Deserve is a heavy word that Sara doesn’t want to claim. But want is another monster entirely and Sara knows all about hunger. She pulls forth the memory of last night: stargazing in Rip's study while wistful jazz played on the gramophone and the heat of Rip’s attention on her. Being beheld like that, it felt like fireworks.

Maybe Jax has a point.

“Come here, little brother.”

Sara grabs Jax’s face in her hand and pulls it toward her to smack a noisy kiss on his cheek.

“Let yourself be happy, Sara. I’m sure that’s what your sister wanted for you.”

Jax’s words hit her like a sudden punch in the stomach and just like that hot tears fill her eyes. She blinks, trying to will them away. She touches the gem on her necklace and lets the feel of it anchor her. Laurel. What she’d give to talk to her right now. She’d know how to sort through the maelstrom of feelings tearing trough Sara right now.

 

* * *

 

The skeleton clock lies in pieces on the worktable around him, fully living up to its name.
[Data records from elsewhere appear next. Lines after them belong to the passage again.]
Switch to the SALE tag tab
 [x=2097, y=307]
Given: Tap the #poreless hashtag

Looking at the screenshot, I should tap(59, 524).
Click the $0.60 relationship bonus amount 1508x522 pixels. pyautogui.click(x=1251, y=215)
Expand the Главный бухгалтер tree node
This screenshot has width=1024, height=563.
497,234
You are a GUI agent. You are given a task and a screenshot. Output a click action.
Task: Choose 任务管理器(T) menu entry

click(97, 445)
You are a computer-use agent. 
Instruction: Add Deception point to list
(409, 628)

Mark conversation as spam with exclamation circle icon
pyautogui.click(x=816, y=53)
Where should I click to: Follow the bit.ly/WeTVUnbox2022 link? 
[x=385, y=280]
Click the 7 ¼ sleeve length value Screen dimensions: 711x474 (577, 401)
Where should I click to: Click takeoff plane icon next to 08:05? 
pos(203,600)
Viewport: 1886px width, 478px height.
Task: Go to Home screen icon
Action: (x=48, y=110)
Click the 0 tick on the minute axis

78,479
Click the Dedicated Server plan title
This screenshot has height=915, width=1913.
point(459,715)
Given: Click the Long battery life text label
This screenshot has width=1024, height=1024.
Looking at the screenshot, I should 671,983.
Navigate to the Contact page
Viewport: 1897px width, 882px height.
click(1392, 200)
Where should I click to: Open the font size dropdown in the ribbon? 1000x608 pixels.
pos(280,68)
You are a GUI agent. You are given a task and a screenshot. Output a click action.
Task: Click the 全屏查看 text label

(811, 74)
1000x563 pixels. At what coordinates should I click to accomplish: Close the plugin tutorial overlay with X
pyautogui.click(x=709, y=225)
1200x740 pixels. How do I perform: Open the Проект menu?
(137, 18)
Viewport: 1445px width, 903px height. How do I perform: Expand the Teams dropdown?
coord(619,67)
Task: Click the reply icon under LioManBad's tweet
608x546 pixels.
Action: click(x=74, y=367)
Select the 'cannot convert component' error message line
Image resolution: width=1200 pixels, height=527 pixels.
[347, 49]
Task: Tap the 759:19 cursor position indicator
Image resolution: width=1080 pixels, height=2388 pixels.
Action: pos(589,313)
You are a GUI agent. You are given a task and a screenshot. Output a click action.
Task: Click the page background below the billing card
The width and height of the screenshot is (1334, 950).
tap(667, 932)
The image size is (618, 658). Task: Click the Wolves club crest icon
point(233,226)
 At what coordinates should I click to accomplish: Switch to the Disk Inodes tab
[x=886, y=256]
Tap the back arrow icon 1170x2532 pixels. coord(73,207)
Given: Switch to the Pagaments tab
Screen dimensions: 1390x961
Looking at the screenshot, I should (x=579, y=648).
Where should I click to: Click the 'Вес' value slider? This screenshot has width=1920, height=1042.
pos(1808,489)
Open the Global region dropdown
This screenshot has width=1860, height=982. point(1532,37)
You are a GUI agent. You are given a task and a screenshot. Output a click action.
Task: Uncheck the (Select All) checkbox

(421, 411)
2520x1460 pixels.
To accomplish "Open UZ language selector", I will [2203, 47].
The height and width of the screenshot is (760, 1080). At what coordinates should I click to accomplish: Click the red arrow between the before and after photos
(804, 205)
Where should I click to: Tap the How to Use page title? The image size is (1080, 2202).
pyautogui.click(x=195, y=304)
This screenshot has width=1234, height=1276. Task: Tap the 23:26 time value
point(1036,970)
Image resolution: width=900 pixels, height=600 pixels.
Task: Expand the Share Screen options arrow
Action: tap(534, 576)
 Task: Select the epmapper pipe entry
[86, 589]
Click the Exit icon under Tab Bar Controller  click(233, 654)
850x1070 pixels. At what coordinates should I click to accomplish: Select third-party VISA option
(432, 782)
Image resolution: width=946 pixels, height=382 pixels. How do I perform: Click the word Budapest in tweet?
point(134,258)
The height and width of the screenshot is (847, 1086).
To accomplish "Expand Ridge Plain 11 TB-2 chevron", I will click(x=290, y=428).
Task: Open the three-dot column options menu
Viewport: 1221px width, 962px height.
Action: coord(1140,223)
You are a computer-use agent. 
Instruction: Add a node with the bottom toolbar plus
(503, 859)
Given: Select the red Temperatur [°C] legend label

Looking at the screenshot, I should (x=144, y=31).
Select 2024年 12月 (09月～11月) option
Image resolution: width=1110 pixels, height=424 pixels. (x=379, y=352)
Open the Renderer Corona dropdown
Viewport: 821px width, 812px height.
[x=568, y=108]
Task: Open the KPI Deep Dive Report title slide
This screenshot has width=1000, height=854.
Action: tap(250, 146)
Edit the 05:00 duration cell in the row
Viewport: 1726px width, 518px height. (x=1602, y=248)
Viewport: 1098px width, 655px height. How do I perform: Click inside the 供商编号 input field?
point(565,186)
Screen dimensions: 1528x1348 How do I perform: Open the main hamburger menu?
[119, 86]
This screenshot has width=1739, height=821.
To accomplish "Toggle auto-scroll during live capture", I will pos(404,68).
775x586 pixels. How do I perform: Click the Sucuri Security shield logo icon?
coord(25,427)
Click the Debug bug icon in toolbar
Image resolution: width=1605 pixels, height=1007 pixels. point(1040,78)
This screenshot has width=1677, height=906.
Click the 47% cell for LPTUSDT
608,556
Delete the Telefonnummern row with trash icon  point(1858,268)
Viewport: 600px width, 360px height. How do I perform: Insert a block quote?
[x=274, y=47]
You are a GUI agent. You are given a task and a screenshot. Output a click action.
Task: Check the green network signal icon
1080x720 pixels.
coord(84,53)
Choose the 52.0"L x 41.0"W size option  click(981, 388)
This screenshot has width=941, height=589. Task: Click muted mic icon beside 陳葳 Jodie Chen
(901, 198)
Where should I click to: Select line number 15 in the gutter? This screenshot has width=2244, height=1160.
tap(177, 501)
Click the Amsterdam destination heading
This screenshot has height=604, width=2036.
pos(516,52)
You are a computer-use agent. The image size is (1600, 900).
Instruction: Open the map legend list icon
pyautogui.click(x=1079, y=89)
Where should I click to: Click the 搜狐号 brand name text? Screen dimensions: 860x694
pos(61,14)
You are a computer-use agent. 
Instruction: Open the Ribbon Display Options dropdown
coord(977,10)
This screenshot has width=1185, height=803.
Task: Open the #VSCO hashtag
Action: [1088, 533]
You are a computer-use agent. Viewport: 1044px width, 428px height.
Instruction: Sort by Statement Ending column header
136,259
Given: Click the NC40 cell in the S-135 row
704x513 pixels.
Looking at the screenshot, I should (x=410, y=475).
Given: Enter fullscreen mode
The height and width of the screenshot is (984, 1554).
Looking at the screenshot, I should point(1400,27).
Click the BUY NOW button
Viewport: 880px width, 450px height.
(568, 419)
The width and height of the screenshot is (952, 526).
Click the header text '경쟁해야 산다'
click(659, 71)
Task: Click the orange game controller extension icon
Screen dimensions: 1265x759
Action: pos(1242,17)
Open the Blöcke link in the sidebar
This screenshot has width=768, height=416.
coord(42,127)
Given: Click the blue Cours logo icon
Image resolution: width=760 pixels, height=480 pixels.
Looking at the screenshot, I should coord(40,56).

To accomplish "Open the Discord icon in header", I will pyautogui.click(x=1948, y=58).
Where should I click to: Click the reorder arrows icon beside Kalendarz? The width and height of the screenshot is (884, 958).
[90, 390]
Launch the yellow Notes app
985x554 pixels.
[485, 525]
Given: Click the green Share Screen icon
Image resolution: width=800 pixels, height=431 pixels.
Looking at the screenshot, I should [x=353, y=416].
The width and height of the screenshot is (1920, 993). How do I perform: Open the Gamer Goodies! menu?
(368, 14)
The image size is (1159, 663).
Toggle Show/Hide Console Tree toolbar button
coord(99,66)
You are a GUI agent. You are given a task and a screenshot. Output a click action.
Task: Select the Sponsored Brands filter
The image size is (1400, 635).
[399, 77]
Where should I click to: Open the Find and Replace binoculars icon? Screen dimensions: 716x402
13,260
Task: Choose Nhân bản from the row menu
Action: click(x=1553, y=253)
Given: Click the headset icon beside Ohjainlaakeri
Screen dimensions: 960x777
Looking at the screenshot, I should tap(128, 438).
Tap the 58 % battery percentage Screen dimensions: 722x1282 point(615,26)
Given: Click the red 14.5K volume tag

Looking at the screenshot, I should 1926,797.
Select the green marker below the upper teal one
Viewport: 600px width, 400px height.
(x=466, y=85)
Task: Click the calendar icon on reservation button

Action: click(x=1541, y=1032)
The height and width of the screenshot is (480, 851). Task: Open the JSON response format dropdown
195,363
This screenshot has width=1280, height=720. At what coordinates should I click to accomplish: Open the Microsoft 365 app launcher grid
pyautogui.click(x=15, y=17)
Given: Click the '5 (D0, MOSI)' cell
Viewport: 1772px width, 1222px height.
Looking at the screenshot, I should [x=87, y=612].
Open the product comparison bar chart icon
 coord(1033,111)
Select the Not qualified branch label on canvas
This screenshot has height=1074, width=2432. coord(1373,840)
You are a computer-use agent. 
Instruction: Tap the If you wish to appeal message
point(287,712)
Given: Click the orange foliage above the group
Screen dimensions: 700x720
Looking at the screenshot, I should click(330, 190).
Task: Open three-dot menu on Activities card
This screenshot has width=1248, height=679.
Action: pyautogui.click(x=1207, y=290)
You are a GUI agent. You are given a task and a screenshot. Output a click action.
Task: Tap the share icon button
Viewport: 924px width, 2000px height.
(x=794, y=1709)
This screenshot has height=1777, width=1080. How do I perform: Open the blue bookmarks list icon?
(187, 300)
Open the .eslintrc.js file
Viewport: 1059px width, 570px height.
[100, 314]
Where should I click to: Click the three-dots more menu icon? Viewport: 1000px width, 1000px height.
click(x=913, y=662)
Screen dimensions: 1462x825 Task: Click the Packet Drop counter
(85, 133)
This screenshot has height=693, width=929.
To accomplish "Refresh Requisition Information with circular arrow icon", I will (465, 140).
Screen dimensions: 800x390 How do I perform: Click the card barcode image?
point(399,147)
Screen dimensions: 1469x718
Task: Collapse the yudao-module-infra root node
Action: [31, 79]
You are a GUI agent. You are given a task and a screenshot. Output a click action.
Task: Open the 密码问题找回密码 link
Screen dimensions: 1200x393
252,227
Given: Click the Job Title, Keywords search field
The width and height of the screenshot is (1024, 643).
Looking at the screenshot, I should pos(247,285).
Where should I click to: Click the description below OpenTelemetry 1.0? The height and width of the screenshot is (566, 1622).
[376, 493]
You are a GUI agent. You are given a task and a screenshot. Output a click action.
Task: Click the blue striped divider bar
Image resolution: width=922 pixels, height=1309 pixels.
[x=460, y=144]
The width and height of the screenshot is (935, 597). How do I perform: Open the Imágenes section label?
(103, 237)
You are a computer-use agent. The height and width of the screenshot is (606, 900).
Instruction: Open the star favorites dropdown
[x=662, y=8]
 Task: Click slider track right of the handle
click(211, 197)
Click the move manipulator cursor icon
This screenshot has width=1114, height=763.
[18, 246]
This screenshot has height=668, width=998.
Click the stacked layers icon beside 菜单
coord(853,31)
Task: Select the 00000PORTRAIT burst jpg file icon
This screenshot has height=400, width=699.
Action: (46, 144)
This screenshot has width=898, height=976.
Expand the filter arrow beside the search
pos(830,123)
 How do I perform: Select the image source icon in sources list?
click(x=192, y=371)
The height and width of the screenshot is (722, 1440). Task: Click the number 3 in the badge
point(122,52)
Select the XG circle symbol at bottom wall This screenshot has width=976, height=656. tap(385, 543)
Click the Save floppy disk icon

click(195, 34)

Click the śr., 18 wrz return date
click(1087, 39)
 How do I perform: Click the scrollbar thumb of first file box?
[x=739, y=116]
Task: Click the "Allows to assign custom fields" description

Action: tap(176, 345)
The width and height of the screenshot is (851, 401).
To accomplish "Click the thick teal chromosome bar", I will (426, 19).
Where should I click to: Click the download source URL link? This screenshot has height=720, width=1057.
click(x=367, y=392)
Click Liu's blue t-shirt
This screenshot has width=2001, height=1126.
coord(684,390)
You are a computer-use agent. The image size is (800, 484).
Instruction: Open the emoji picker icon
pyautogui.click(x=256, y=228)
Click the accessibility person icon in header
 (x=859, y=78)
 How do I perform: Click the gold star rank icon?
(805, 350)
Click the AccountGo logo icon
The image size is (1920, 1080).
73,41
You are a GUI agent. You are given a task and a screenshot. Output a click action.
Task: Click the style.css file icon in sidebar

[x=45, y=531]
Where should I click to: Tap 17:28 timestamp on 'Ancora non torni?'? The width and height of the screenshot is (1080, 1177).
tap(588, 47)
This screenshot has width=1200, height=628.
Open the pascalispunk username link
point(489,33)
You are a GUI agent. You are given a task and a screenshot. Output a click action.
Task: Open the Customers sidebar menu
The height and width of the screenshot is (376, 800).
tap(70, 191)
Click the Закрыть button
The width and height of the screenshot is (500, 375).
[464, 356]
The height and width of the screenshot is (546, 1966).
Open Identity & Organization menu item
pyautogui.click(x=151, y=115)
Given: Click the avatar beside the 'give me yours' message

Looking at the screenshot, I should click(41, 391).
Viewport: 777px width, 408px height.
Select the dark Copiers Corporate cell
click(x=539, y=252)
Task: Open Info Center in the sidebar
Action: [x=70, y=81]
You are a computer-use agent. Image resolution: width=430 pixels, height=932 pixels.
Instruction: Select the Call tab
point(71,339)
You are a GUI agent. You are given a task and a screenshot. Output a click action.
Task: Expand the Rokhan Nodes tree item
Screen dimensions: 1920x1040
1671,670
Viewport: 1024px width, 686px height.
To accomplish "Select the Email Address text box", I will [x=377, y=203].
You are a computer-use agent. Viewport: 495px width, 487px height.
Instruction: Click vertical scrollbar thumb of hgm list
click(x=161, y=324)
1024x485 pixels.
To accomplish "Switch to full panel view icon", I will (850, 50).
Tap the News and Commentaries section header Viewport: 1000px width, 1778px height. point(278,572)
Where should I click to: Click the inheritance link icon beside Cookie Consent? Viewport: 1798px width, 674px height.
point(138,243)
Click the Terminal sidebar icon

It really is a skeleton. A dead relic that refuses to tick again. Rip’s taken it apart and put it back together three times in the span of the day. And still the gears refuse to turn. Rip’s hands are grease dirty and sore from handling all the tiny little parts. His head hurts, his eyes feel gritty.

He pushes the magnifying glass aside and leans back on his chair, sighing deeply. He’s got Irma Thomas playing. It’s been on rotation ever since Sara pulled it off the shelf a few days ago. This time, Irma is wrong, though. Time isn’t on his side.

His phone rings and Rip feels glad for the distraction. He’ll break something if he has to keep looking at the blasted clock. He looks at the display and sighs. It’s Sara, of course, it’s Sara. It’s like he’s conjured her from thought alone.

“Hello, Sara,” he says upon accepting the call.

“Hey English.”

“I do have a name, you know.” He pretends to be offended but he likes the little game they play.

“A fake name. We both know your real name isn’t Rip. What are you up to?”

He looks at the disarray in front of him. “Nothing much,” he says, the lie coming easily.

“How's the cake baking going?”

“Cake baking?”

“Don't tell me you're flaking on the homework assignment.”

“Oh. That. Yes, well no cakes have been baked I'm afraid.” Bollocks. Between trying not to think about Sara and failing to fix the stupid clock, he’d managed to forget all about the self-care exercise.

“Knew it. I got you something to help with that. But it’s outside.”

“You got me something but it’s outside,” he repeats, deadpan. “Are you having me on?”

“Just open the front door.”

Rip pushes himself off the chair, taking a moment to stretch before walking into the house and toward the front door.

“Are you there yet?”

“Don’t get your knickers in a twist, I’m walking.”

“Well, hurry up.”

He wipes his grease dirty hands on his jeans before opening the door.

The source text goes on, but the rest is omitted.